The pulmonary symptoms occur as the result of the surgical short circuit of the upper airways (nose, sinuses, throat) when the tracheostoma is made. The functions of the nose are eliminated, as are the moistening, warming and filtering of the air (conditioning) breathed and the not insignificant resistance in the upper airways that is important for the development of the alveoli. A functioning upper respiratory tract can warm the air, almost independently of the external conditions, to 36-37°C and humidity to 100% by the time it reaches the trachea. It is difficult to quantify the filtering capacity of the nose. We are usually amazed by the contents of our handkerchief when we blow our nose after completing a dusty, dirty task! If this preparation (conditioning) of the airways does not take place, it will have serious consequences for the wind pipe, the bronchial tubes and the lungs themselves.
Examinations of the bronchial mucosa of mechanically ventilated patients (in whom the upper respiratory tract had also been short-circuited by the endotracheal tube), already revealed serious damage to the ciliated epithelia just a few hours after breathing recommenced with unconditioned room air. The ciliated epithelia no longer cleaned the airways adequately, and there was a build-up of secretions. The loss of moisture makes these secretions more viscous, and it is more difficult to cough them away.
In mechanical ventilation, special filters (HME filters = heat and moisture exchangers) are used that retain the warmth and moisture in the air breathed by the patient and prevent damage to the bronchial mucosa.
If even just a few hours of artificial ventilation with room air can cause irreversible damage to the bronchial mucosa, how much more important is it to protect the bronchial mucosa of a patient with a tracheostoma who will depend for the rest of his life on the direct inhaling of room air?
Protecting the bronchial tubes and lungs, pulmonary rehabilitation after a total laryngectomy, is the main aim, the non plus ultra, in the rehabilitation of the laryngectomee. From a purely medical consideration, pulmonary rehabilitation is far more important than learning to talk again – even though not many patients would agree with this.
Patients who do not also undergo pulmonary rehabilitation directly after laryngectomy will usually experience the typical development of the pulmonary systems. Directly after the laryngectomy, the low airway resistance when breathing through the tracheostoma is initially perceived as pleasant. However, very soon even a slightly increased breathing resistance, for instance when breathing through an HME, is perceived as unpleasant (which is why an HME should be placed on the tracheostoma directly after the laryngectomy whilst the patient is still in the operating theatre). Patients then go on to develop chronic bronchitis from the cold, dry air, which irritates the bronchial tubes and causes irreversible damage to the bronchial mucosa. Frequent coughing and phlegm are typical symptoms. The reduced breathing resistance encourages the development or worsening of pre-existing lung diseases (COPD, emphysema etc.). Typical emergencies include breathing difficulties and shortness of breath. Next, the pulmonary symptoms also lead to psychosocial symptoms such as a withdrawal from social activities, fear and depression. This association has been clearly confirmed in a number of studies.

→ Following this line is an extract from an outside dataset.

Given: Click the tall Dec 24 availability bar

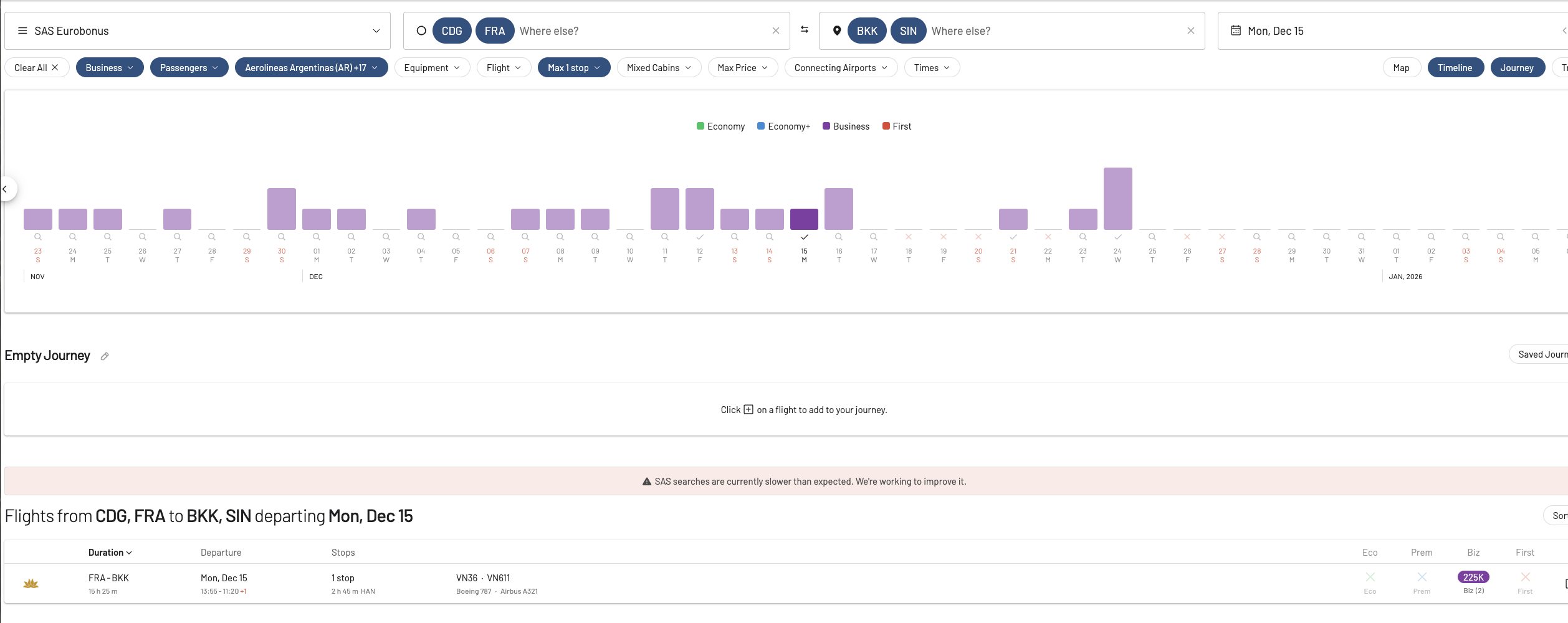Looking at the screenshot, I should (1117, 199).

In order to prevent the development of pulmonary and psychosocial symptoms following total laryngectomy, HMEs were also developed for laryngectomees as well as voice prostheses. Consistent use of HMEs has been proven to result in a massive reduction in pulmonary and psychosocial symptoms, and is recommended unreservedly. HMEs are available in lots of shapes and by lots of manufacturers. To this day there are no objective comparison tests of their effectiveness. So as a general rule: any HME is better than none!

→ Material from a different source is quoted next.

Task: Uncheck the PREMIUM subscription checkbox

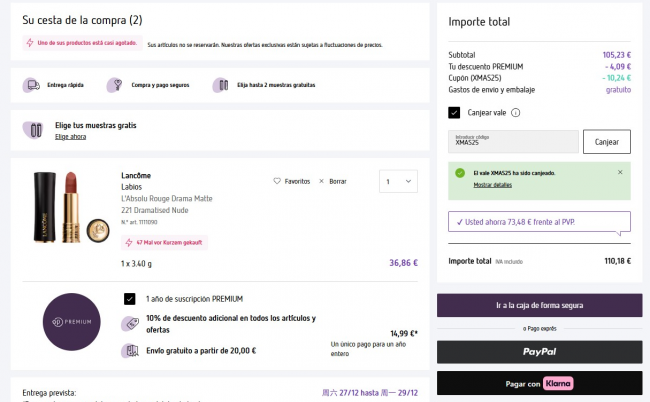Action: [130, 298]
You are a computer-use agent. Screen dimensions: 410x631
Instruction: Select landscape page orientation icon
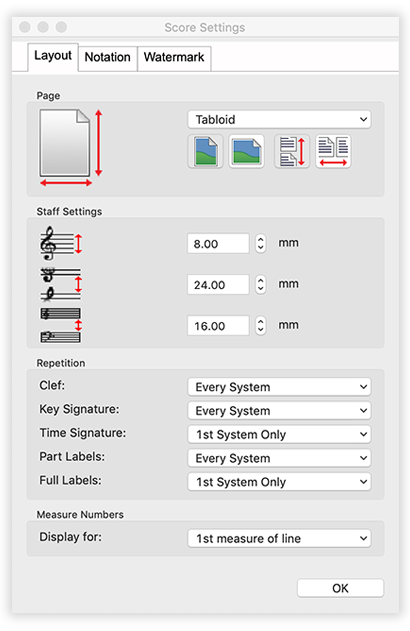click(246, 151)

HMEs work to the following principle:
exhaled air flows through the HME, giving off warmth and moisture to the HME that it then stores. When inhaling, air flows through the HME in the opposite direction. It now passes the stored warmth and moisture over to the inhaled air, which is then warmed and moistened.
In order to use an HME efficiently, it needs to be airtight against the tracheostoma, as otherwise air will flow past the HME with the resulting loss of warmth and moisture. Most HMEs fit on a 22-mm connector so they can be attached to tracheostomy tubes, tracheostoma plasters and tracheostoma buttons.